Quantitative evaluation of deep convolutional neural network-based image denoising for low-dose computed tomography.

Abstract

To minimize radiation risk, dose reduction is important in the diagnostic and therapeutic applications of computed tomography (CT). However, image noise degrades image quality owing to the reduced X-ray dose and a possible unacceptably reduced diagnostic performance. Deep learning approaches with convolutional neural networks (CNNs) have been proposed for natural image denoising; however, these approaches might introduce image blurring or loss of original gradients. The aim of this study was to compare the dose-dependent properties of a CNN-based denoising method for low-dose CT with those of other noise-reduction methods on unique CT noise-simulation images. To simulate a low-dose CT image, a Poisson noise distribution was introduced to normal-dose images while convoluting the CT unit-specific modulation transfer function.
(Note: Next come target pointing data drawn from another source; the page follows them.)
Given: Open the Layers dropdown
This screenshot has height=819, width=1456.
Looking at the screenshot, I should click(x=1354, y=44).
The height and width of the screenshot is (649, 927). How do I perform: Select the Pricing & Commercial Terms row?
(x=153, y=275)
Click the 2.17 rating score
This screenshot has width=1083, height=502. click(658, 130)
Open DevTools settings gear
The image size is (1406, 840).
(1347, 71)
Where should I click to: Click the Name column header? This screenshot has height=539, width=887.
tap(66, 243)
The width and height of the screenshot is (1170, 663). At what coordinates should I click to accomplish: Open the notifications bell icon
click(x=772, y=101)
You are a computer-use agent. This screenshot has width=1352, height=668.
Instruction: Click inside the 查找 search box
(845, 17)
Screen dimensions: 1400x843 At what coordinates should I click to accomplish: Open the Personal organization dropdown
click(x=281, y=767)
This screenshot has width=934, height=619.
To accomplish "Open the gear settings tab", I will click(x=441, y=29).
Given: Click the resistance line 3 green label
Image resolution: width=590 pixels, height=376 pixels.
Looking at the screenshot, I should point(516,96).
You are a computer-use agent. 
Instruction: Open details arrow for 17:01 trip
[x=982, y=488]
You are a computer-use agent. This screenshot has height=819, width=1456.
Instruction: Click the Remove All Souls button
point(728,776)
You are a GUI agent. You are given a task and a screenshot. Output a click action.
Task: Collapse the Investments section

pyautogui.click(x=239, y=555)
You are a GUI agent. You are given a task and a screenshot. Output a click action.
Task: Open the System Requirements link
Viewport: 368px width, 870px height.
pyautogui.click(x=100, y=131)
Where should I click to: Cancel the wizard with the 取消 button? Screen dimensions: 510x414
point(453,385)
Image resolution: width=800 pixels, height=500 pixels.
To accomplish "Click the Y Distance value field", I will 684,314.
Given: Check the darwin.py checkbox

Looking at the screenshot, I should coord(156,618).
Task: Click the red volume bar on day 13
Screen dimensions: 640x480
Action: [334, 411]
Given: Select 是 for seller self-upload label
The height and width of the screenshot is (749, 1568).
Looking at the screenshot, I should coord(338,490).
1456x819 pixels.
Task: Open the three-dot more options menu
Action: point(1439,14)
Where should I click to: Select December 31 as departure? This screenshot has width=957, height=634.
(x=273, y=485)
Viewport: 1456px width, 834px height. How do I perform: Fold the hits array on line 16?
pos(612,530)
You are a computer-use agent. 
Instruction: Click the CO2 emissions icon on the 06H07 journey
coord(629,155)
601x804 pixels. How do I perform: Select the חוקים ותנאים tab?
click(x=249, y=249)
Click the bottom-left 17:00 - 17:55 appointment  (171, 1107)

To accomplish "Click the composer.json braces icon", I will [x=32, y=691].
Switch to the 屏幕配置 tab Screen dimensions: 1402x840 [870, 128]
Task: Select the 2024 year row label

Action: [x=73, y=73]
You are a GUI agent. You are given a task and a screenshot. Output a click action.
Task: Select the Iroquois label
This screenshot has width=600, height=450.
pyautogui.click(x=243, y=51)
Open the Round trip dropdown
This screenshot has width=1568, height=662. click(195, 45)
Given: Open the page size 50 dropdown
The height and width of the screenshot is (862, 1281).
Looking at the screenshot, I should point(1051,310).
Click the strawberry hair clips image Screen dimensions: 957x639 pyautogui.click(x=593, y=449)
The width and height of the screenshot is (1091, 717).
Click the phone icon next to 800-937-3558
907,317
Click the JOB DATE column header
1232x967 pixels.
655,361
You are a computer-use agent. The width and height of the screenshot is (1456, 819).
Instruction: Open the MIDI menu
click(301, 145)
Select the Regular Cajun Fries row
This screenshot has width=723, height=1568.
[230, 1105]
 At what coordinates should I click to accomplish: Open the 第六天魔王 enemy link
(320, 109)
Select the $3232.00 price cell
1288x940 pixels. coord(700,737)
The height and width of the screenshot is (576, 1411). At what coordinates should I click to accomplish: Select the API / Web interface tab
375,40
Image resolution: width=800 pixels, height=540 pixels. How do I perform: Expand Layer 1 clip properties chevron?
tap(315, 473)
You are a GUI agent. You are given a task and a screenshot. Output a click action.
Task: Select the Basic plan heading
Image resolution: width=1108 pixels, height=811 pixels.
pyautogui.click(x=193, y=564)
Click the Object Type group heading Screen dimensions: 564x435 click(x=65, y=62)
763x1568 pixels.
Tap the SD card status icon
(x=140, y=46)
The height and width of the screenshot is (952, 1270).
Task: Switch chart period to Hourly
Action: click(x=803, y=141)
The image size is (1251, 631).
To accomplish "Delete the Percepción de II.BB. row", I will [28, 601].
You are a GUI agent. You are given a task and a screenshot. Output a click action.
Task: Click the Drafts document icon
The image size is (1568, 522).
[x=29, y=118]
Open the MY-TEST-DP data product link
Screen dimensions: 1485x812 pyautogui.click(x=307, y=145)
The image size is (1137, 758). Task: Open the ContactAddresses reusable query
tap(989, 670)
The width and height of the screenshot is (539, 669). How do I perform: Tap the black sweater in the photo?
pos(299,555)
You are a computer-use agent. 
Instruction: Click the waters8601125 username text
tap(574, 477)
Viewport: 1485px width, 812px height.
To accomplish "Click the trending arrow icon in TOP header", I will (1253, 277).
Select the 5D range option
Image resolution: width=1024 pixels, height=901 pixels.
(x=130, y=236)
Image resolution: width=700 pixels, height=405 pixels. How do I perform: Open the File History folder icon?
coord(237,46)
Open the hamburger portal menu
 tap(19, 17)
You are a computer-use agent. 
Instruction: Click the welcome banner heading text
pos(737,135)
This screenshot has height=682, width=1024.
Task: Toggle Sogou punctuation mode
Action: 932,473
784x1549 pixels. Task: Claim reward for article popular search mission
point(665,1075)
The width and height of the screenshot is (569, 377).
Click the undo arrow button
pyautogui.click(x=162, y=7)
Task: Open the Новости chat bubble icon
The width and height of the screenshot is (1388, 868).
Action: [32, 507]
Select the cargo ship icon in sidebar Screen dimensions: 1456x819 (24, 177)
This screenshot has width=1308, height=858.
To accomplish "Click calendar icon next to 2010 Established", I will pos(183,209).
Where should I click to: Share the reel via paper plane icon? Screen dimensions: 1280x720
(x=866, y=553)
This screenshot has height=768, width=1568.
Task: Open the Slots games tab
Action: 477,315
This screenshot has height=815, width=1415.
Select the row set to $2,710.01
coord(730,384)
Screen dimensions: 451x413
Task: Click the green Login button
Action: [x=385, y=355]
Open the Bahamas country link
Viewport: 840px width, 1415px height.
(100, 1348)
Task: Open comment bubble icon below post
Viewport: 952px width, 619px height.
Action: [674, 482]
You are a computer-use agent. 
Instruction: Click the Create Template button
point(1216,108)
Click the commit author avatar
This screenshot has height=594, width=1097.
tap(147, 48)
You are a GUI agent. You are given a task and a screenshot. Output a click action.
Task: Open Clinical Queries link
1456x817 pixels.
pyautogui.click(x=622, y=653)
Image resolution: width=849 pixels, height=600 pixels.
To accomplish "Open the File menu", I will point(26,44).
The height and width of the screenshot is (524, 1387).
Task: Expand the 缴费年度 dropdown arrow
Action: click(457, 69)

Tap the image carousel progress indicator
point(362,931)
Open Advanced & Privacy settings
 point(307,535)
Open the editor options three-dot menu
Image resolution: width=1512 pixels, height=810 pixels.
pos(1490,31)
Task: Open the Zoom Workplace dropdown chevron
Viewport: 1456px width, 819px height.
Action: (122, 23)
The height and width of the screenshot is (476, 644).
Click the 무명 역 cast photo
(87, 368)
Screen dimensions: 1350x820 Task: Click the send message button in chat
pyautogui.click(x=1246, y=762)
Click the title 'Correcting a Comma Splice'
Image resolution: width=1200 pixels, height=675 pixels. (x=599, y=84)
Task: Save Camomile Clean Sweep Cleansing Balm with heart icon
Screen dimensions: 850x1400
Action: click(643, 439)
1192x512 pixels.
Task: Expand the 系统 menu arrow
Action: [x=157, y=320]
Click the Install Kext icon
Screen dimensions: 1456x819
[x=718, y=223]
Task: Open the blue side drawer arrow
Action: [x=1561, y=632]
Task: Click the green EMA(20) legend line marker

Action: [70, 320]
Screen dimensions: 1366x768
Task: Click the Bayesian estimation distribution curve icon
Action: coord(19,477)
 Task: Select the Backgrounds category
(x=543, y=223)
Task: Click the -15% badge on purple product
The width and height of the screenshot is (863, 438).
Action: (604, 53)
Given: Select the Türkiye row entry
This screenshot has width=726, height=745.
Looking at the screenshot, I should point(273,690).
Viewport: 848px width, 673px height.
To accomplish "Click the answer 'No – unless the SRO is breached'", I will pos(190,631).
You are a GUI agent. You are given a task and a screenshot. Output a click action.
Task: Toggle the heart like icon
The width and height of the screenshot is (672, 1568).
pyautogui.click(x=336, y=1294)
An abdominal CT of 100 images obtained from a public database was adopted, and simulated dose-reduction images were created from the original dose at equal 10-step dose-reduction intervals with a final dose of 1/100. These images were denoised using the denoising network structure of CNN (DnCNN) as the general CNN model and for transfer learning. To evaluate the image quality, image similarities determined by the structural similarity index (SSIM) and peak signal-to-noise ratio (PSNR) were calculated for the denoised images. Significantly better denoising, in terms of SSIM and PSNR, was achieved by the DnCNN than by other image denoising methods, especially at the ultra-low-dose levels used to generate the 10% and 5% dose-equivalent images. Moreover, the developed CNN model can eliminate noise and maintain image sharpness at these dose levels and improve SSIM by approximately 10% from that of the original method. In contrast, under small dose-reduction conditions, this model also led to excessive smoothing of the images. In quantitative evaluations, the CNN denoising method improved the low-dose CT and prevented over-smoothing by tailoring the CNN model.